Bringing in the suitable experience, skills and expertise is one step forward to increase the success rate of any project. This can be achieved through external collaborations, which brings the opportunity to exchange transferable skills and promote the work of all the collaborators. By providing opportunities for international collaboration and fostering a culture of co-operation in addition to giving access to unique expertise and equipment, the Biofuels Research Infrastructure for Sharing Knowledge (BRISK2) offers a transnational access to several research partners’ research work packages, including advanced measurement techniques. From the BRISK2 partners list, the BBRI facility from LNEG in Portugal, was the one providing the expertise and advanced analytical instrumentation, i.e., Capillary Electrophoresis (CE), desired for this project and which is currently missing within our research group. In the attempt of acquiring such proficiency, a collaboration between DPTC-UCC and BBRI-LNEG, under the supervision of Dr. Luisa Roseiro, was proposed and successfully granted. 

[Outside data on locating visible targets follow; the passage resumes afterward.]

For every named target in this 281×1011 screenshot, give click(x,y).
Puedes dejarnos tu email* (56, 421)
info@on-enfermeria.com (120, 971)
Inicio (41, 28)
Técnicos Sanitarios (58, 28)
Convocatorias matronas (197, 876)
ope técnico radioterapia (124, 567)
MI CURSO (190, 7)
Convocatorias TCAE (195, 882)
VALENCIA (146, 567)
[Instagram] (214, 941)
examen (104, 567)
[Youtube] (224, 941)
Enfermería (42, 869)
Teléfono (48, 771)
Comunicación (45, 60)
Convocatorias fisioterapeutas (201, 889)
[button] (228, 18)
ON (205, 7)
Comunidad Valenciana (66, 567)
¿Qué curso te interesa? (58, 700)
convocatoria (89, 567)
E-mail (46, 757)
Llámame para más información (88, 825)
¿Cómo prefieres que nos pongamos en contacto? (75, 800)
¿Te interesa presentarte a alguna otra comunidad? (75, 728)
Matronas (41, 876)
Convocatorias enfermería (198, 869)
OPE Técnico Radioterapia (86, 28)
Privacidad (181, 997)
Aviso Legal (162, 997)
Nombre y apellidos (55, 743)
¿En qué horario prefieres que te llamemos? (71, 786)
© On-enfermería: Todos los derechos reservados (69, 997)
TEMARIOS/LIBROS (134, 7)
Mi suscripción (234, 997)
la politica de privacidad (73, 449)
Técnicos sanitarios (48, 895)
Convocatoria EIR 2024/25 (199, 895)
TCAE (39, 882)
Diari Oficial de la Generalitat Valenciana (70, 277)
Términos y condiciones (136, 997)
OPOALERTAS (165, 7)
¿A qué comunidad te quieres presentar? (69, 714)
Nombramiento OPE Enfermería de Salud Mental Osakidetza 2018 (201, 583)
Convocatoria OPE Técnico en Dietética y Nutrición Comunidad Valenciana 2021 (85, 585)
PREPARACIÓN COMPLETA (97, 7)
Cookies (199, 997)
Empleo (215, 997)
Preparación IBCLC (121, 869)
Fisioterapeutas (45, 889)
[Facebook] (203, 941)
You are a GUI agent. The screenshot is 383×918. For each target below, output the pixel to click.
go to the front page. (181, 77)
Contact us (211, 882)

The work propose, was focused on the development, optimisation and application of an advanced analytical methodology by CE, for dairy-waste protein profile. Dairy by-products, have a very complex matrix which makes its characterisation a difficult task.  Protein analysis can be a complicated and time-consuming task, however, CE has found application in a number of important areas of food analysis, including biochemical analysis of proteins. Therefore, the development of a successful analytical methodology for the rapid identification and quantification of whey-proteins in dairy side-streams will give the dairy industry the opportunity to engage in a more sustainable strategy for low-value side-streams.  

By addressing the current research gaps and commercial spheres in respect to adding-value to under-utilised whey-protein-based streams, this study contributed to the overall objectives of BRISK2, not only for the international collaboration on research-activities and the advanced analytical technique involved, but also for innovating bio-refining approaches for sustainable bio-based products.  

The work developed at BBRI-LNEG included the samples preparation and the method setting, troubleshooting and optimisation, in addition to samples analysis. The necessary equipment, materials and facilities were provided as well as the adequate training and guidance. Overall, a method for whey protein identification and quantification was successfully developed and optimised and the objectives of the work packaged proposed fully achieved. The results have also shown the potential of CE, not only for protein analysis but also for lactose and potentially specific bioactive lipids, such as phospholipids. This requires further investigation and suggests new collaboration opportunities in the future.